Students who were left frustrated after learning about the allotment of university money to athletics, computer science, the remodeling of Ana Mari Cauce’s rustic (yet contemporary) ski villa, continued to be devastated when they learned what else their money was being spent on.
“After that whole you-guys-should-pay-for-your-TA’s-physical-and-mental-wellbeings thing blew over we figured that the funds we saved there were best spent on our students,” UW President Ana Mari Cauce said. “So far, we have been hard at work finding just the right way to show our students that we care, and by students, I mean business students.”
The solution? Chairs— in particular, the Bertoia Diamond Chair.
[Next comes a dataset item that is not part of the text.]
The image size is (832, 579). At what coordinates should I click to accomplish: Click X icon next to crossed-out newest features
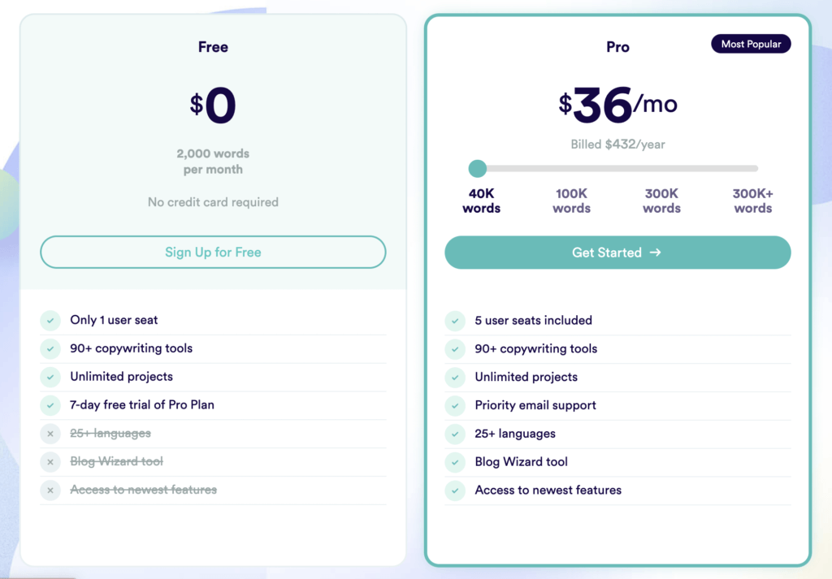coord(50,490)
These small wire thread chairs with thin linen cushions, retailing at $1,259, occupy more than one use in the business school, according to the administration.
“The chairs we bought for $1,259 are a perfect way to bring together the all-glass walls and multiple fireplaces in Paccar Hall and give it that cozy, yet modern feel you can only get by spending some hard cash, such as $1,259,” Director of the Department of Financial Accounting Cathy Sornberg continued. “It teaches the students that presentation matters. ‘Dress for the job you want and sit in a chair that reflects financial stability that you already have’ is a core tenet of our curriculum here at the business school.”
It was after the Bertoia Diamonds had been ordered that the Office of Planning and Budgeting had to make some tough calls. In a publicly released statement, the office said, “We know students from other departments probably want to sit down too, but we’ve spent a significant amount of our budget already, and some sacrifices will have to be made.”
To find such sacrifices, one needs only to stroll across Denny Lawn to the Art Building, with its Herman Miller Caper Stacking Chairs. These chairs, found in nearly every room, retail for a measly price of $312 and are a clear example of budgeting wisdom.
“Well, we figured that the $312 price point is definitely less than the $1,259,” a representative for the Office of Planning and Budgeting explained, “while still allowing us to fulfill that plastic-with-holes feeling students adore so much.”